This disease which develops as a result of abnormal migration of mantle cells, has been reported as a breed predisposition in the Weimaraner in which it is transmitted by a codominant lethal gene with reduced penetrance and variable expression.
The homozygous condition is lethal. This disorder has also been reported sporadically in other breeds of dogs, including but not limited to Dalmatian, Rottweiler, West Highland White Terrier, German Shepherd, Golden Retriever and Alaskan Malamute.
Vertebral anomalies may be associated with myelodysplasia as a result of the close embryonic origin of the spinal cord and vertebral column (i.e. notochord, neural tube, and sclerotomal mesoderm), e.g., malformations of the vertebral bodies and ribs have been reported in a Pekingese dog with spinal dysraphism, along with agenesis of the cauda equina.

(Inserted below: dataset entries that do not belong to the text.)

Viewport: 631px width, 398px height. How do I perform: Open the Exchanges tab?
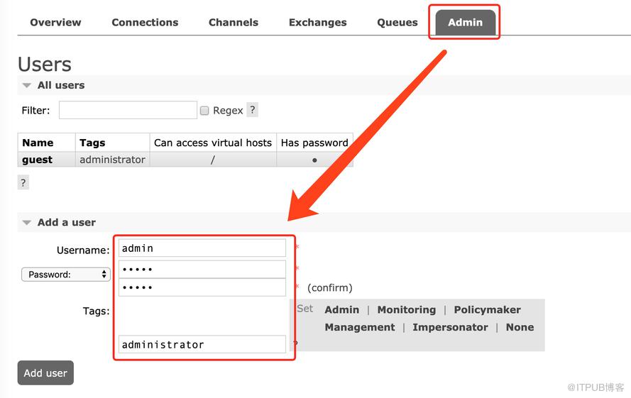317,23
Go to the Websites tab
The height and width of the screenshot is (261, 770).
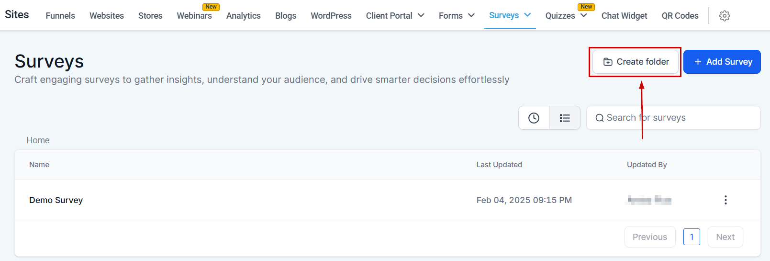pyautogui.click(x=107, y=16)
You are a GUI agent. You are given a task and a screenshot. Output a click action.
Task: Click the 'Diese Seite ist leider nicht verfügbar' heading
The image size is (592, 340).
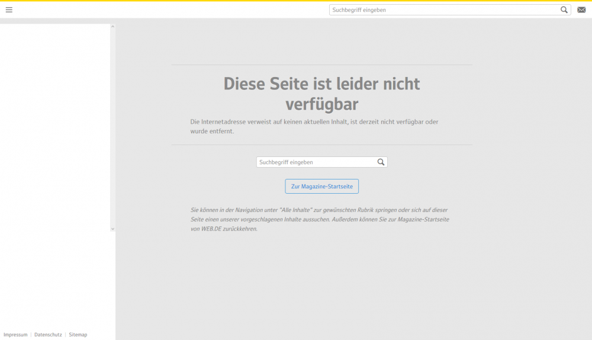tap(321, 94)
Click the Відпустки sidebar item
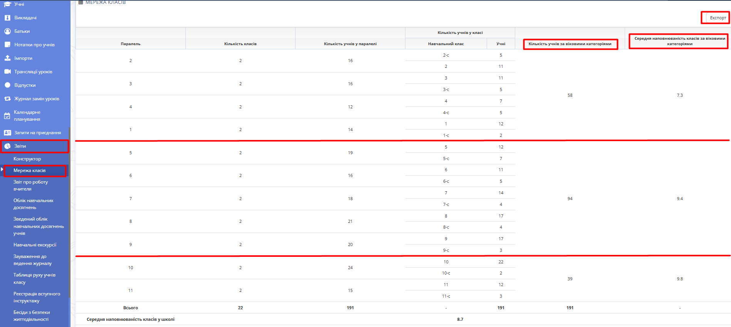731x327 pixels. tap(25, 85)
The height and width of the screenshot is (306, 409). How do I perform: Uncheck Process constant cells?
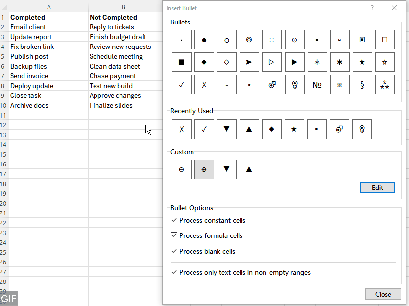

Similarly, myelodysraphism may be seen with other developmental conditions, such as spinal canal stenosis, spina bifida, meningoencephalocele, syringomyelia, hydrocephalus, and arachnoid cysts.

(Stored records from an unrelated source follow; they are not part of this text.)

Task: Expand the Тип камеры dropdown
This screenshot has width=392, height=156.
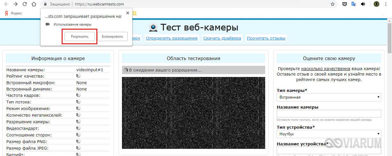Action: (329, 97)
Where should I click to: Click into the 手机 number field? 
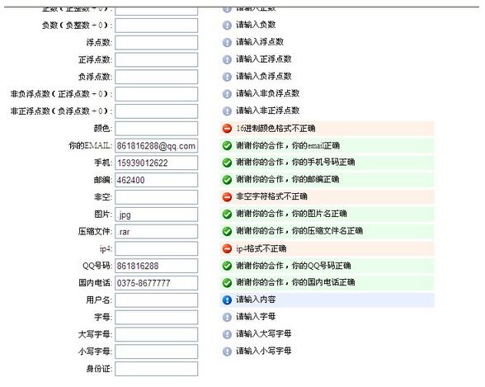156,163
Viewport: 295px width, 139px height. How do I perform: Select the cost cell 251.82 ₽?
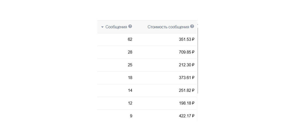click(186, 90)
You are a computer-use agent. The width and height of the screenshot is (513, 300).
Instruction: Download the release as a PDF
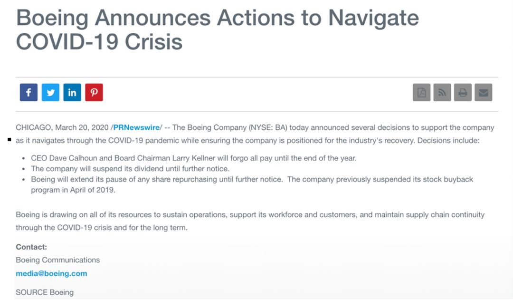[421, 92]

Pathologically, the malformation includes hydromyelia, duplicated, stenotic, or absent central canal, syringomyelia (usually in dorsal columns and often delayed in its formation until dogs are several months old, chromatolysis and loss of nerve cell bodies in gray matter, disrupted dorsal median septum and ventral median fissure, and gray matter ectopias.
Clinical signs usually appear by 4 to 6 weeks of age; however, abnormal spinal reflexes reportedly are observed in newborn dysplastic puppies. Affected animals have a symmetrical bunny hopping pelvic limb gait, wide based stance, and overextended pelvic limbs with depressed proprioception. Less constant signs include scoliosis, abnormal hair streams in the dorsal neck region, and koilosternia (gutter-like depression of the chest).
Clinical signs neither progress nor retrogress. There is often a poor correlation between the severity of the clinical signs and the histopathological lesions.
Diagnosis can be difficult as routine hematology, radiography and CSF analysis are usually within normal limits. A definitive diagnosis requires histopathological analysis of sample tissues
There is no known treatment for this condition but most affected animals tend to lead a normal life.